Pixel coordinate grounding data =
┄┄┄┄┄┄
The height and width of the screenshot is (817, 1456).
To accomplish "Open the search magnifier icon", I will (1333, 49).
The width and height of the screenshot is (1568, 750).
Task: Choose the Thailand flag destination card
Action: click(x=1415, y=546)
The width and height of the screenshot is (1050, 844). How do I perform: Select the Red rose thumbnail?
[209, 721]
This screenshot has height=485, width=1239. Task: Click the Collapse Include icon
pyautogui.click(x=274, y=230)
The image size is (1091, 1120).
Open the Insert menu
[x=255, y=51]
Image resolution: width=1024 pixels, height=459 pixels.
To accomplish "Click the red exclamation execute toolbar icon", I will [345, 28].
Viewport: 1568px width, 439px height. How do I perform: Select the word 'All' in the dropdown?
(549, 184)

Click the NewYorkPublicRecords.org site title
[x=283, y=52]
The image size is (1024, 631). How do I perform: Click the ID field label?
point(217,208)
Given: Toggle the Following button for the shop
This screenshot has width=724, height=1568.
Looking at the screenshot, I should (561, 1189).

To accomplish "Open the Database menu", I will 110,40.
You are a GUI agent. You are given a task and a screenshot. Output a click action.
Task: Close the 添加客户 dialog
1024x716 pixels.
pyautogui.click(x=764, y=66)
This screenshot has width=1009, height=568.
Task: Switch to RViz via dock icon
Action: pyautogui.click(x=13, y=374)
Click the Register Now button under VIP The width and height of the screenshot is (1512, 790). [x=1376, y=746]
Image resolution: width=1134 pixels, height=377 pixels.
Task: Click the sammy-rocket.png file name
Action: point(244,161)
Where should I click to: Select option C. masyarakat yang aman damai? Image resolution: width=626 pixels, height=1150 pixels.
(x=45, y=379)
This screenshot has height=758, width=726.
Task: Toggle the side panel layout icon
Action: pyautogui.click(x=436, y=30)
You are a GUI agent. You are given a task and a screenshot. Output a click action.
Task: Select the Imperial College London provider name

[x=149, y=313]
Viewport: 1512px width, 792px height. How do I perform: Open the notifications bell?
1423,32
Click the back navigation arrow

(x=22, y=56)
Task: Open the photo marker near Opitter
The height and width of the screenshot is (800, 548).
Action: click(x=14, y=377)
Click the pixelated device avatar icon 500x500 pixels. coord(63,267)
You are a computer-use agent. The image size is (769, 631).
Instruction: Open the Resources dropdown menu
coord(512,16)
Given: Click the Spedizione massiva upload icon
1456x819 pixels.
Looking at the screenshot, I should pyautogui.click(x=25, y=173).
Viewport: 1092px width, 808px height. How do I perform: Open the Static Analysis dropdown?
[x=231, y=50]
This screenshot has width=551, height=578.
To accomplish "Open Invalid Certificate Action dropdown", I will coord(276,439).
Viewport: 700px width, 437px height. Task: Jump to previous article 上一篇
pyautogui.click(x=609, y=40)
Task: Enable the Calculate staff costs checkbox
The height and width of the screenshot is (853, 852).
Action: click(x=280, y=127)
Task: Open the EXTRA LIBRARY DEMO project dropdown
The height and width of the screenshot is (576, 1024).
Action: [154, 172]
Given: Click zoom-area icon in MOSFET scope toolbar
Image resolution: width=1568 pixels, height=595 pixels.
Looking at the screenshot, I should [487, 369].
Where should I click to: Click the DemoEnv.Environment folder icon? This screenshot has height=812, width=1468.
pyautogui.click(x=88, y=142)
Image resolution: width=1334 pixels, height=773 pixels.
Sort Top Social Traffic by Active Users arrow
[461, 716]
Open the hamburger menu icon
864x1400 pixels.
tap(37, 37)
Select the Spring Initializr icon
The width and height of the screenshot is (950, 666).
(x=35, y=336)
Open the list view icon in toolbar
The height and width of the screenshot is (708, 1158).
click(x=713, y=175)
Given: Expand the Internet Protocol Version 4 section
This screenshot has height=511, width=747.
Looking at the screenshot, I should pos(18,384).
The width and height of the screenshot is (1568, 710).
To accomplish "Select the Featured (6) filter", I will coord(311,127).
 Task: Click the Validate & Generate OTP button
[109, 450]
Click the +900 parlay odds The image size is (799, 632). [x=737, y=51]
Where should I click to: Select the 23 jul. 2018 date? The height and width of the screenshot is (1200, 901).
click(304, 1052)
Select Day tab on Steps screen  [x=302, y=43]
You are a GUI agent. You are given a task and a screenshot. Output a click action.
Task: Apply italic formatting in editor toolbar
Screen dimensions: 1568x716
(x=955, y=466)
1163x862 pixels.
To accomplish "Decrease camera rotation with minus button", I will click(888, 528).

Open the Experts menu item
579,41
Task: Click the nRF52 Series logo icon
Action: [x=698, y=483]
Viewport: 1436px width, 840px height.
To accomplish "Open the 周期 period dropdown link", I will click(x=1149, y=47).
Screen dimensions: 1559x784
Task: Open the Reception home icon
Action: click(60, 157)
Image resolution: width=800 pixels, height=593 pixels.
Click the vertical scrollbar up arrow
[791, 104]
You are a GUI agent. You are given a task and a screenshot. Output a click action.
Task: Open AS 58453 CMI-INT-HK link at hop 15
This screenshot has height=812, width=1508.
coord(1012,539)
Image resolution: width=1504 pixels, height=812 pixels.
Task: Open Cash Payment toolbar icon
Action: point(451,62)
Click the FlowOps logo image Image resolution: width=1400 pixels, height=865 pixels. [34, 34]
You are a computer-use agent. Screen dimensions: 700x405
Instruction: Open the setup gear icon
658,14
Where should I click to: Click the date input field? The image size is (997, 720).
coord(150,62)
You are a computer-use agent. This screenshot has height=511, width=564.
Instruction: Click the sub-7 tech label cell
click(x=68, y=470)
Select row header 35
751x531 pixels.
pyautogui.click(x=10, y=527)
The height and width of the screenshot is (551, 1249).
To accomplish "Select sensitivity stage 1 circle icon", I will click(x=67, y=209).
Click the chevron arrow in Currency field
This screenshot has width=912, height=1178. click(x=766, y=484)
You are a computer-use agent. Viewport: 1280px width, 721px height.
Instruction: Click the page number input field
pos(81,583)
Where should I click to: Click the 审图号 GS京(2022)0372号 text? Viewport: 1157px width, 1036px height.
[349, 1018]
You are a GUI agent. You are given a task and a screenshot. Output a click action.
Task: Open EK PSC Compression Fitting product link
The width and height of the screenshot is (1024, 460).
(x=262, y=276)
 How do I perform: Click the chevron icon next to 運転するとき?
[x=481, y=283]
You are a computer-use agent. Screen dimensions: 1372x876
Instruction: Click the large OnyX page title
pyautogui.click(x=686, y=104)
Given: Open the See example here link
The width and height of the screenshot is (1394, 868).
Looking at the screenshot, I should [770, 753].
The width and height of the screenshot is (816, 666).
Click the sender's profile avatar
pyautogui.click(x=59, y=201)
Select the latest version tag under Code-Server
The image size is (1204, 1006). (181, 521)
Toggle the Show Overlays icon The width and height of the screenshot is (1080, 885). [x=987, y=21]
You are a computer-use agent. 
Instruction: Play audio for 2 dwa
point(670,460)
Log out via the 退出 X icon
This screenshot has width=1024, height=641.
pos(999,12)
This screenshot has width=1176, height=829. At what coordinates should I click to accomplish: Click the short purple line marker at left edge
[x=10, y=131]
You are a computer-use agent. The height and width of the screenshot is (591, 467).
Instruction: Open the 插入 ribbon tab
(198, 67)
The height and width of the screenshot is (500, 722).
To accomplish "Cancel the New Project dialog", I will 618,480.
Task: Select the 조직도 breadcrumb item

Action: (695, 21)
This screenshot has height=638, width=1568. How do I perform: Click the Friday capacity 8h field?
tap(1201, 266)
┄┄┄┄┄┄
HOW TO COMPLETE THIS TASK =
Beginning at the line that contains "Instruction: Open the 插入 ribbon tab" and ending at the last line above, copy each line without any change.

TASK ANSWER =
Instruction: Open the 插入 ribbon tab
(198, 67)
The height and width of the screenshot is (500, 722).
To accomplish "Cancel the New Project dialog", I will 618,480.
Task: Select the 조직도 breadcrumb item

Action: (695, 21)
This screenshot has height=638, width=1568. How do I perform: Click the Friday capacity 8h field?
tap(1201, 266)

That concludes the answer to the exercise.